[GIVEN PROBLEM]:
Copy the items below word for word, starting with the line that contains "coordinates (1862, 148)." and going on through the line that contains "center [670, 228].", and nothing else.

[RAW RECORDS]:
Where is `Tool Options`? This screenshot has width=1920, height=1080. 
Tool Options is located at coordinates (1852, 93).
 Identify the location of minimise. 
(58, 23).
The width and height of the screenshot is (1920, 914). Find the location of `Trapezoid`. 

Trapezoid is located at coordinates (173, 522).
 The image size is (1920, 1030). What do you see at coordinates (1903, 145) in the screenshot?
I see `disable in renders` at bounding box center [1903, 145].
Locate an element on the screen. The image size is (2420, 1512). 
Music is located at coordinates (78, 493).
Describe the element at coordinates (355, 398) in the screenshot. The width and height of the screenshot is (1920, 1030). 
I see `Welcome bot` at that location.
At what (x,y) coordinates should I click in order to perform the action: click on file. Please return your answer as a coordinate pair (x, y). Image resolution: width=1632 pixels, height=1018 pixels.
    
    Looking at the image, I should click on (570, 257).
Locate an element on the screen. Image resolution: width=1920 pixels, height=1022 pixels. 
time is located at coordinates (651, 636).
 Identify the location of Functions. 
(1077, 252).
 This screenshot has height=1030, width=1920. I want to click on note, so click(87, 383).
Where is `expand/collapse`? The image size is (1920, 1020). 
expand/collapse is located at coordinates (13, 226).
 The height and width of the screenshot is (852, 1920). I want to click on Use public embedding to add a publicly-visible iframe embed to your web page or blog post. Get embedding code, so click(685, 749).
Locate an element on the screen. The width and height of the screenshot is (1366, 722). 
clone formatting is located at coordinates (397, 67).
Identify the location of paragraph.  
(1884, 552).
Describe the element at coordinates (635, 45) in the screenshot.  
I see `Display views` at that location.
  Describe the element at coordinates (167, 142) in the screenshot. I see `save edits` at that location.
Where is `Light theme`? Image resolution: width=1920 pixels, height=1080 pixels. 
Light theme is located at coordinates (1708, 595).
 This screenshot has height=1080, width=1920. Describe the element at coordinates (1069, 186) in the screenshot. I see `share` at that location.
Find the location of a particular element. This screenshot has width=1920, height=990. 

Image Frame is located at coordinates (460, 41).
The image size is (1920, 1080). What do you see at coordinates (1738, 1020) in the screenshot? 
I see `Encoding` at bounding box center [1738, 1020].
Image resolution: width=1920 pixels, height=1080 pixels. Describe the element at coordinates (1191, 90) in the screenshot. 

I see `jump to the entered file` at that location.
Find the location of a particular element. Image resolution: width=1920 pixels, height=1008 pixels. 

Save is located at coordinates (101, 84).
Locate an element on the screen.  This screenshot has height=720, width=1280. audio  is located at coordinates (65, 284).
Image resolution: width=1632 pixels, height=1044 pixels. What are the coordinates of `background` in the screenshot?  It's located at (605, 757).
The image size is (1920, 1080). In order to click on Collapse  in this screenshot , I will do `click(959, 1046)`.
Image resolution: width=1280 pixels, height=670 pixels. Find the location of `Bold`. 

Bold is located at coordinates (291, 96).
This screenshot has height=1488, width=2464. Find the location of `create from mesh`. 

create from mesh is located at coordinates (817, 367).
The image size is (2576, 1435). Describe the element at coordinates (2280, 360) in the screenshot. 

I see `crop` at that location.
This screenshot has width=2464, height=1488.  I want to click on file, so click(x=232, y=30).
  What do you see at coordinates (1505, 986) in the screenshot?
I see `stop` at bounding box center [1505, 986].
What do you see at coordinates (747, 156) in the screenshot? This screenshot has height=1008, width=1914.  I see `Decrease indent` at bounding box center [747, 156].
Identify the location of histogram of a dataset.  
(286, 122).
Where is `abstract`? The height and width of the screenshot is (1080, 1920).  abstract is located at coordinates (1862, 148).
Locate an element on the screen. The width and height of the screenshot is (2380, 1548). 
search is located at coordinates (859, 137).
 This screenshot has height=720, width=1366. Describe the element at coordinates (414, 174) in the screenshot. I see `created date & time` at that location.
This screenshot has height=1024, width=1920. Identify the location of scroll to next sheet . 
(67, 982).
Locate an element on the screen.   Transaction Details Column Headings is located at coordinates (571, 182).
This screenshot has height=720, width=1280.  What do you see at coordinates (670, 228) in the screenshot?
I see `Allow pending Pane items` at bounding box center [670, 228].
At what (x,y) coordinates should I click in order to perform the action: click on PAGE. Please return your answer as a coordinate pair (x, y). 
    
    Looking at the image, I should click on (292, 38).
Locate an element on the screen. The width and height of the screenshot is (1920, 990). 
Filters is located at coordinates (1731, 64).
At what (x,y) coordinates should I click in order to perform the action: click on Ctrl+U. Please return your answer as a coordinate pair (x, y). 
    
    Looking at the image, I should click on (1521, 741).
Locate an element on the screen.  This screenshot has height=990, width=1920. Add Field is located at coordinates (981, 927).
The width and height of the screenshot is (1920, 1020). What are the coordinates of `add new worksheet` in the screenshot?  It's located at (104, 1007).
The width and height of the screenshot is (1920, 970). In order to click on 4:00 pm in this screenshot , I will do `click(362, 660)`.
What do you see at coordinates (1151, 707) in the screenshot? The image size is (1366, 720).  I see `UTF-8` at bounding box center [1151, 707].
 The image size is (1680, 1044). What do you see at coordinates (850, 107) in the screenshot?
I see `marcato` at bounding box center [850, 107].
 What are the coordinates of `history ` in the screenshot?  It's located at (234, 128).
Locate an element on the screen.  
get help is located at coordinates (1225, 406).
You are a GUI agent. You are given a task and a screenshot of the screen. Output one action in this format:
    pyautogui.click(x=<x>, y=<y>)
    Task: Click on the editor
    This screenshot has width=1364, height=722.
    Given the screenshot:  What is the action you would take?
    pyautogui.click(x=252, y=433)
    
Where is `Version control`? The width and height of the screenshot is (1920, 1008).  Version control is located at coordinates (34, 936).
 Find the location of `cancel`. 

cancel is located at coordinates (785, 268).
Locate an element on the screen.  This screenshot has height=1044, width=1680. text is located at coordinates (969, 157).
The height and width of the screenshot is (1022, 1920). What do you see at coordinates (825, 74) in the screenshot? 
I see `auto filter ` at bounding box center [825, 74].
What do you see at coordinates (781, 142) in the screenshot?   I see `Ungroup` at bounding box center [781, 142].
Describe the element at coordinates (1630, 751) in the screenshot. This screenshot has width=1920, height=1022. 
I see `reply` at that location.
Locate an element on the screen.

[COMPLETE ANSWER]:
Where is `abstract`? The height and width of the screenshot is (1080, 1920).  abstract is located at coordinates (1862, 148).
Locate an element on the screen. The width and height of the screenshot is (2380, 1548). 
search is located at coordinates (859, 137).
 This screenshot has height=720, width=1366. Describe the element at coordinates (414, 174) in the screenshot. I see `created date & time` at that location.
This screenshot has height=1024, width=1920. Identify the location of scroll to next sheet . 
(67, 982).
Locate an element on the screen.   Transaction Details Column Headings is located at coordinates (571, 182).
This screenshot has height=720, width=1280.  What do you see at coordinates (670, 228) in the screenshot?
I see `Allow pending Pane items` at bounding box center [670, 228].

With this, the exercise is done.